Conclusão: A Verdadeira Democracia Cristã

Dizer que governar é abrir estradas é dizer, portanto, que governar é servir a Cristo em terras distantes, porque não há verdadeira autoridade que não esteja ao serviço da missão que Deus confiou aos homens: “crescei, multiplicai-vos, enchei a terra e submetei-a” (Gênesis 1,28).

A verdadeira democracia, aquela que Portugal soube construir e que o Brasil herdou em sua formação, não é a tirania das massas nem o poder dos oligarcas, mas sim a ordem orgânica onde o poder de usar, gozar e dispor dos bens da vida é distribuído entre aqueles que trabalham, rezam e defendem a sua terra, segundo a lei natural e os preceitos da fé.

É essa concepção que, mesmo sob a roupagem da República, ainda ecoava na voz de um presidente que, talvez sem saber, repetia um dos mandamentos mais antigos e mais santos da civilização cristã: governar é abrir estradas. Ou, dito de outro modo: governar é servir a Cristo, ordenando a vida, o trabalho e o espaço segundo a vontade de Deus.

Bibliografia

  • BLUTEAU, Raphael. Vocabulário Portuguez e Latino. Lisboa: Na Officina de Pascoal da Sylva, 1712-1728. (Obra fundamental para entender a mentalidade luso-católica, seus conceitos e a relação entre linguagem, fé e civilização.)

  • CORTESÃO, Jaime. Os Fatores Democráticos na Formação de Portugal. Lisboa: Sá da Costa, 1974. (Livro central para compreender como a formação territorial e política de Portugal se deu de modo orgânico, com participação das comunidades na vida política e econômica.)

  • FERREIRA, Tito Lívio. O Brasil Não Foi Colônia. Rio de Janeiro: Editora Conquista, 1960. (Obra seminal que desconstrói a narrativa moderna de que o Brasil foi uma colônia no sentido exploratório, defendendo que foi, sim, uma continuação orgânica do Reino de Portugal.)

  • SERRÃO, Joel. Dicionário de História de Portugal. Porto: Livraria Figueirinhas, 1980. (Relevante para consulta de conceitos, datas, instituições e figuras ligadas à história luso-brasileira.)

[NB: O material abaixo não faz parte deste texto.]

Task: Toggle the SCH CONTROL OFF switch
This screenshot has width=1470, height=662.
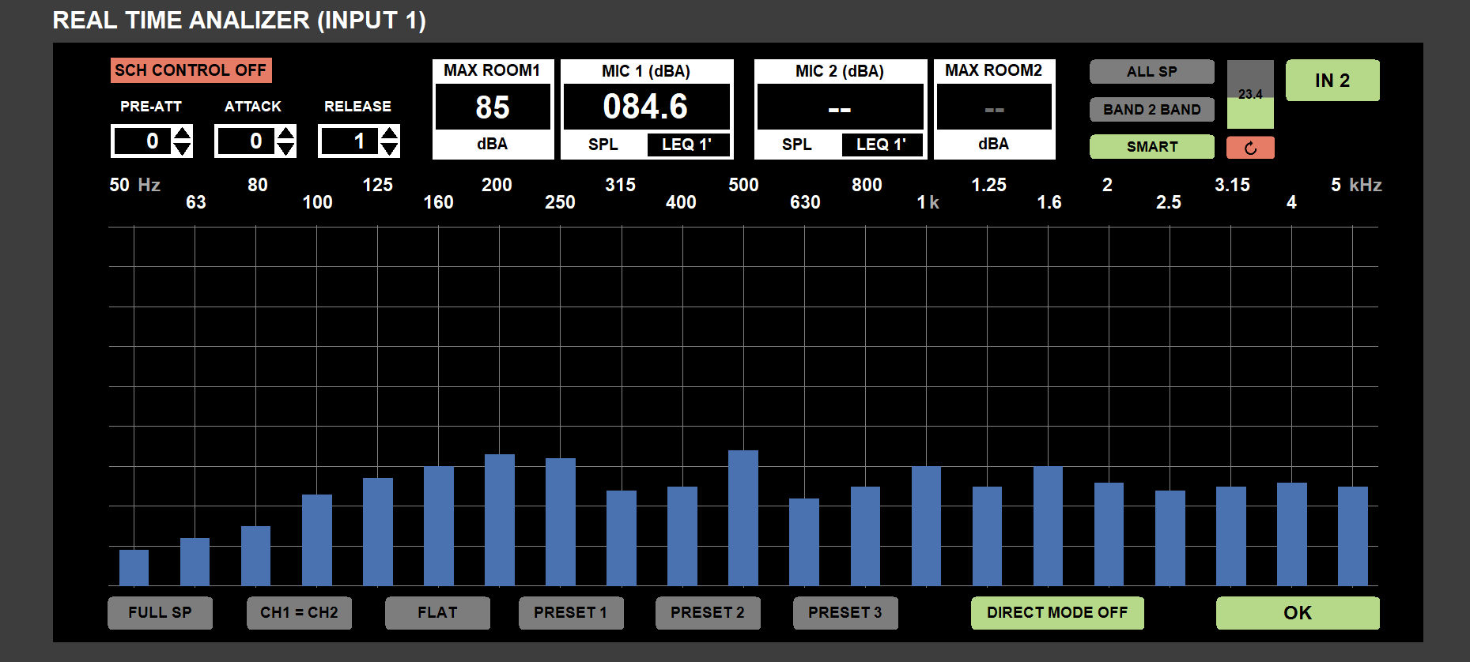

  • SILVEIRA, Lúcio de Azevedo. Épocas de Portugal Econômico. Lisboa: Sá da Costa, 1973. (Estudo das estruturas econômicas de Portugal desde a Idade Média até o período dos Descobrimentos, fundamental para compreender a base material da expansão ultramarina.)

  • Gênesis 1,28. A Sagrada Escritura, fundamento último de toda a ordem natural e sobrenatural que rege a missão civilizatória do homem.

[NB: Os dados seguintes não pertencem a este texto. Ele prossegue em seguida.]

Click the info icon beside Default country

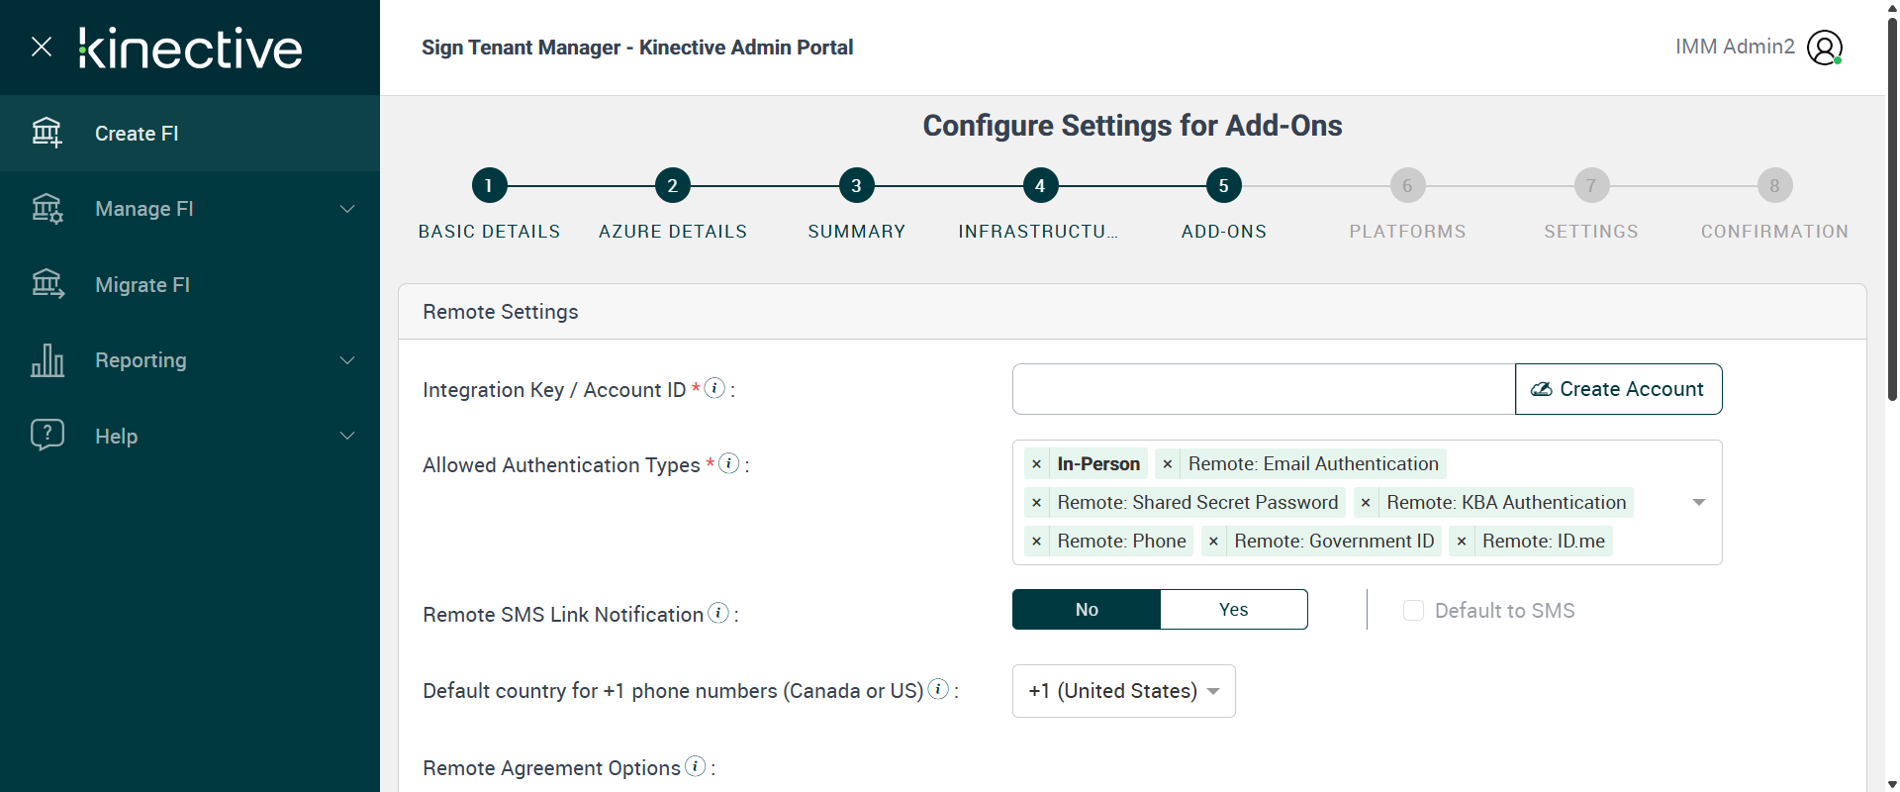point(939,689)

Fontes Complementares Sugeridas

  • MATTOSO, José. Identificação de um País – Ensaio sobre as Origens de Portugal (1096-1325). Lisboa: Estampa, 1985.

  • OLIVEIRA MARTINS, Joaquim Pedro de. História de Portugal. Lisboa: Guimarães, 1879. (Obra clássica, muito citada por Cortesão, ainda que exija uma leitura crítica.)

  • PEREIRA, Aires de Ornelas e Vasconcelos. Elementos de Direito Natural. Lisboa: Livraria Ferin, 1899. (Importante para entender a base jurídica do conceito de poder, propriedade e bem comum na tradição católica.)